(Exercise data)

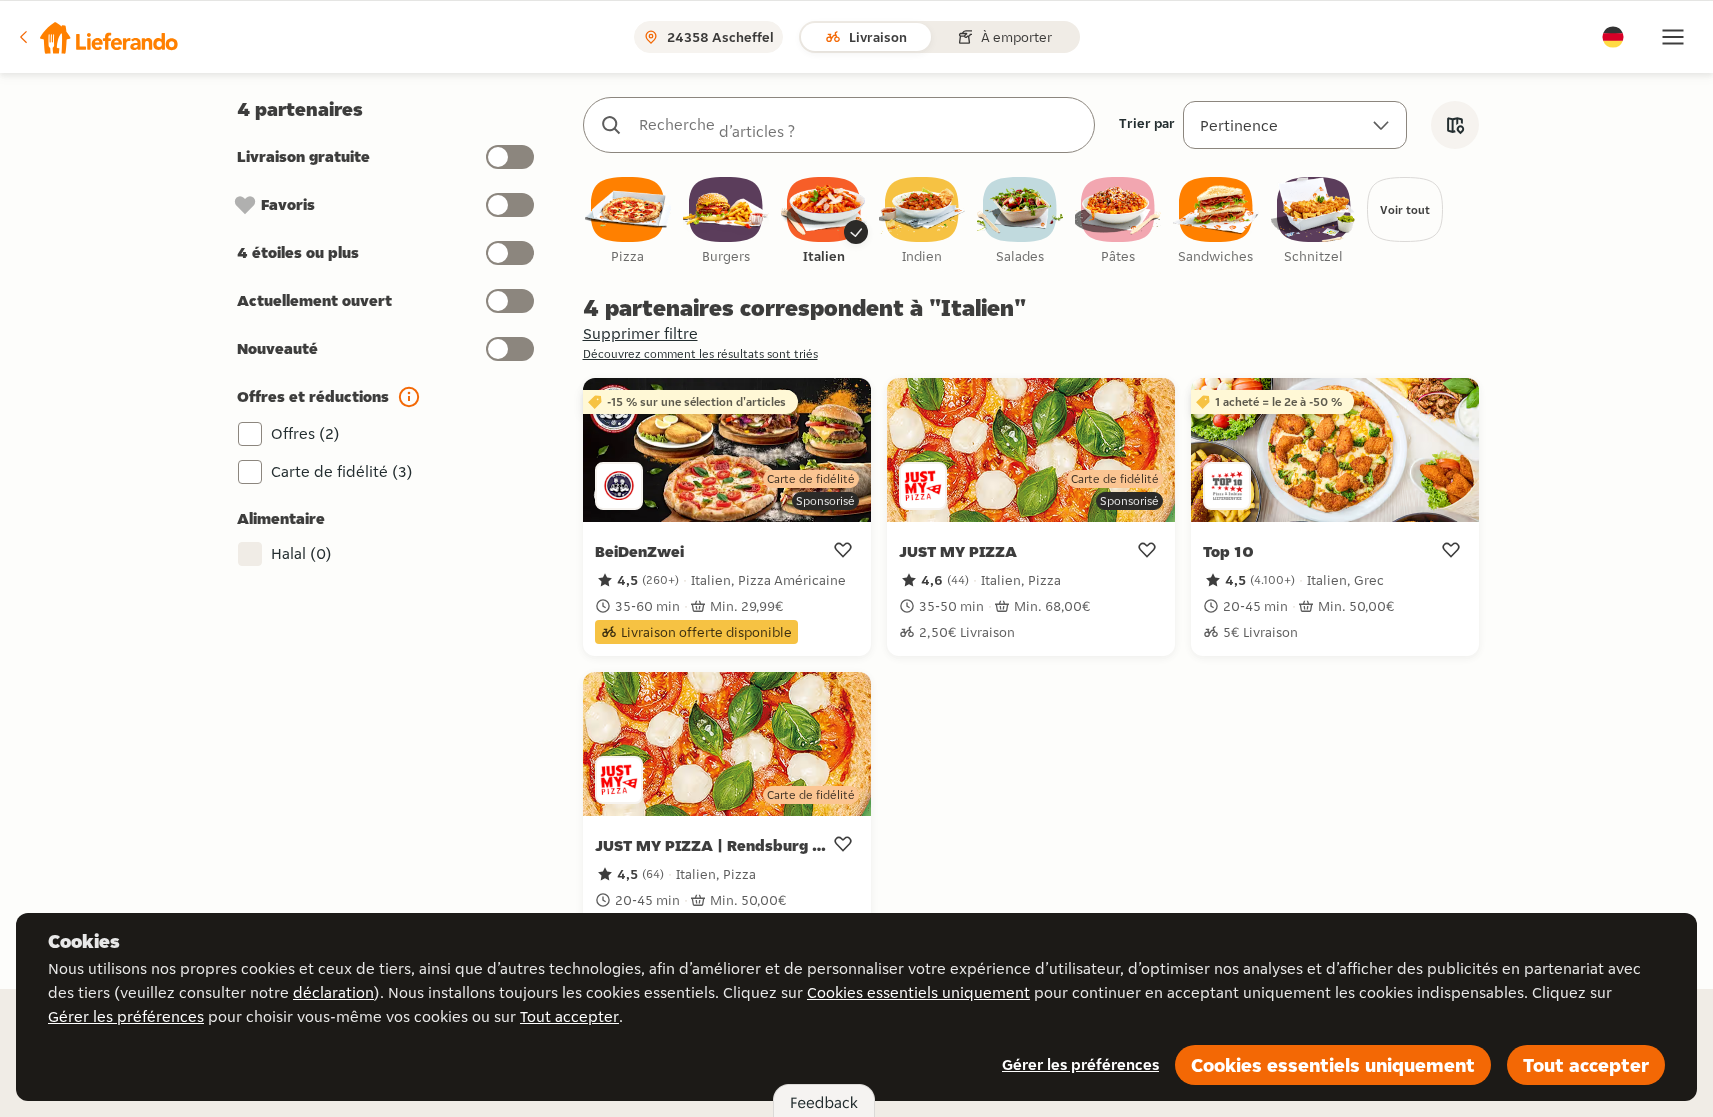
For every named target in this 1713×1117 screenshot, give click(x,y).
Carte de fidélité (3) (342, 471)
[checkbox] (628, 221)
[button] (97, 37)
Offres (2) (305, 433)
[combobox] (859, 125)
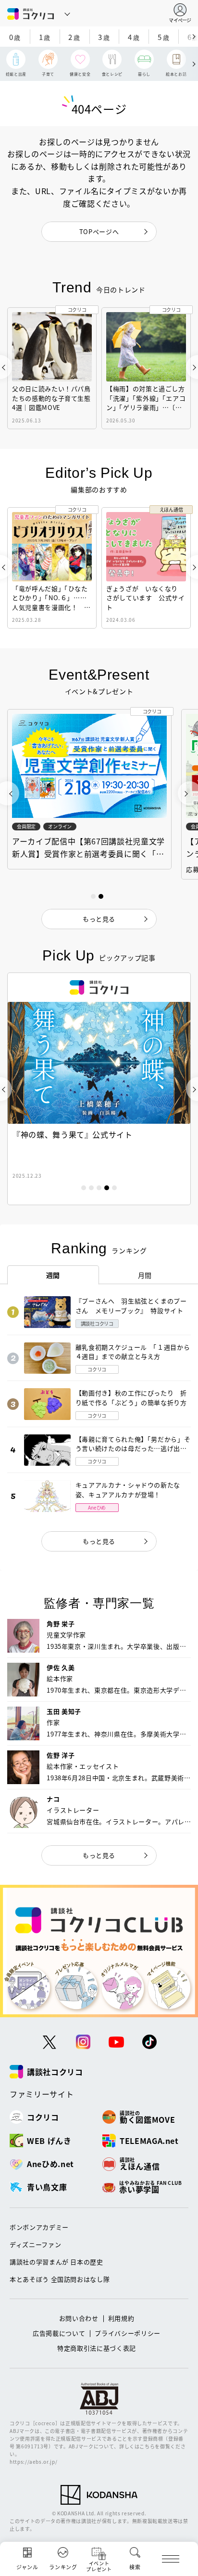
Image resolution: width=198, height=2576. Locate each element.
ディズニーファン (35, 2244)
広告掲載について (59, 2333)
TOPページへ (99, 231)
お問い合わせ (79, 2318)
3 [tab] (99, 1187)
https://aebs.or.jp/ (33, 2461)
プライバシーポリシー (128, 2333)
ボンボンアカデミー (39, 2227)
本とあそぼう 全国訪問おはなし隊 (60, 2279)
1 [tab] (83, 1187)
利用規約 (121, 2318)
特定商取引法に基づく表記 (96, 2348)
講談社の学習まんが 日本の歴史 (56, 2261)
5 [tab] (114, 1187)
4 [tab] (106, 1187)
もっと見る (99, 1541)
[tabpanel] (99, 1089)
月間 (145, 1275)
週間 (53, 1275)
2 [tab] (91, 1187)
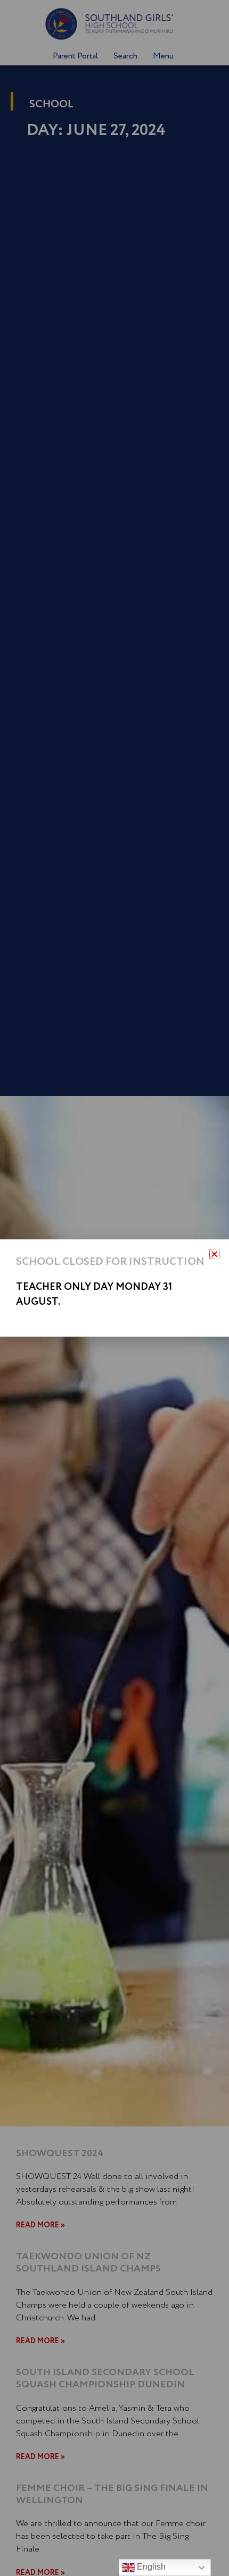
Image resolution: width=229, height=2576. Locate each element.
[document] (114, 1288)
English (150, 2566)
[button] (214, 1254)
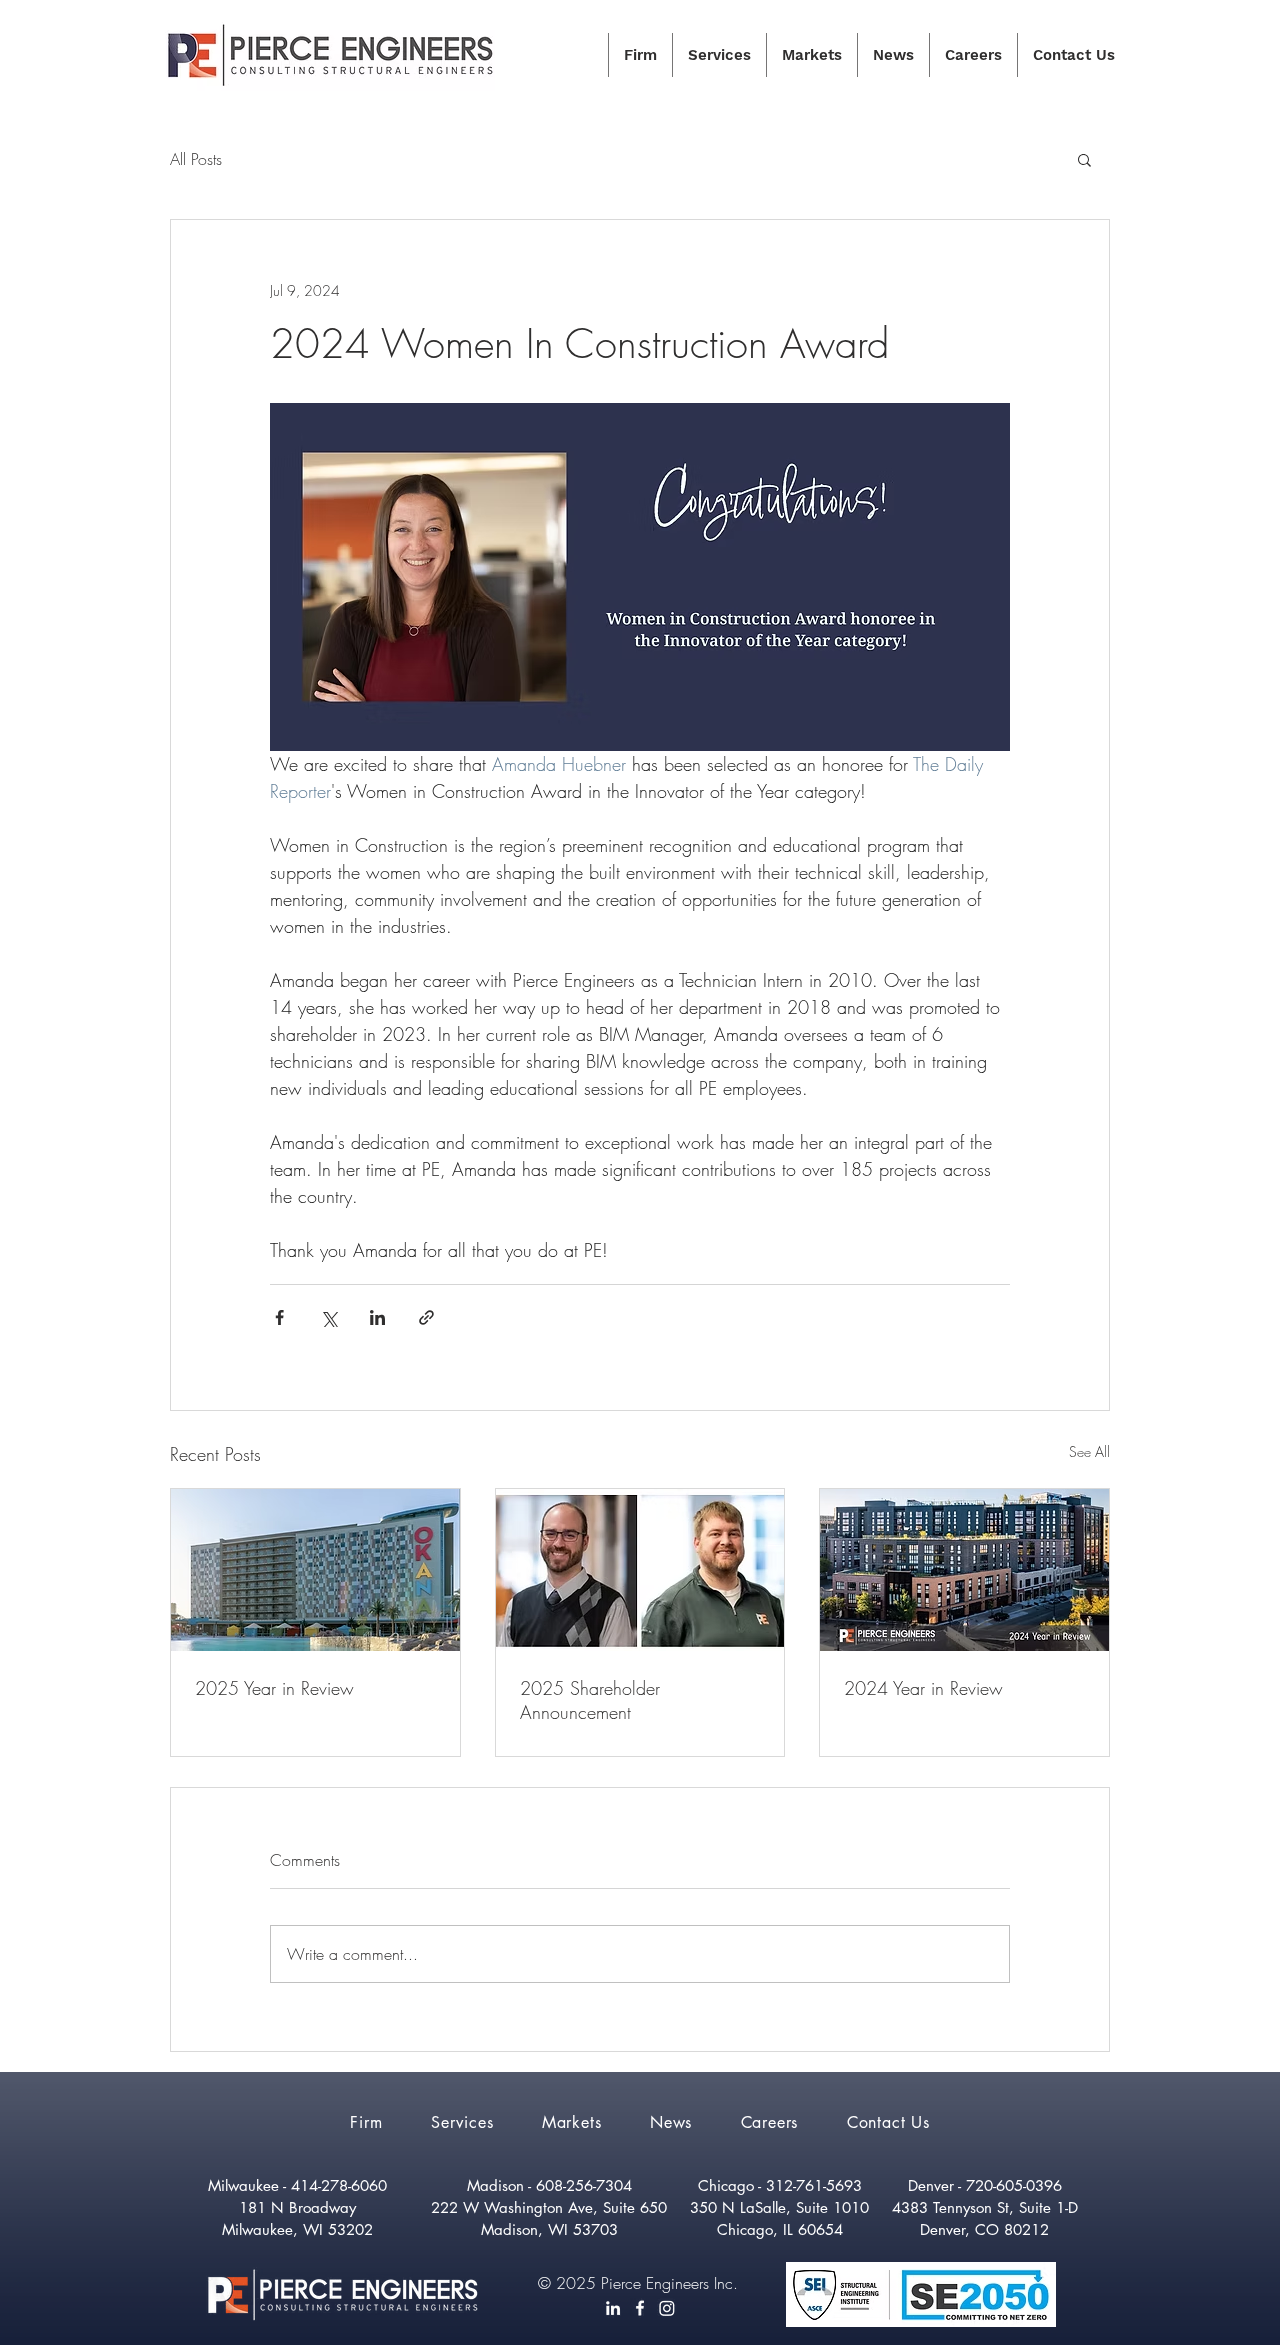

(End Exercise data)

Description of the task:
Reproduce every record in full. Leave out the images.

Expected answer:
For every named target in this 1713×1117 screenshot, give click(x,y).
Carte de fidélité (3) (342, 471)
[checkbox] (628, 221)
[button] (97, 37)
Offres (2) (305, 433)
[combobox] (859, 125)
Image resolution: width=198, height=2576. Locate each element.
ディズニーファン (35, 2244)
広告掲載について (59, 2333)
TOPページへ (99, 231)
お問い合わせ (79, 2318)
3 [tab] (99, 1187)
https://aebs.or.jp/ (33, 2461)
プライバシーポリシー (128, 2333)
ボンボンアカデミー (39, 2227)
本とあそぼう 全国訪問おはなし隊 (60, 2279)
1 [tab] (83, 1187)
利用規約 (121, 2318)
特定商取引法に基づく表記 (96, 2348)
講談社の学習まんが 日本の歴史 (56, 2261)
5 [tab] (114, 1187)
4 [tab] (106, 1187)
もっと見る (99, 1541)
[tabpanel] (99, 1089)
月間 (145, 1275)
週間 (53, 1275)
2 [tab] (91, 1187)
Image resolution: width=229, height=2576. Locate each element.
[document] (114, 1288)
English (150, 2566)
[button] (214, 1254)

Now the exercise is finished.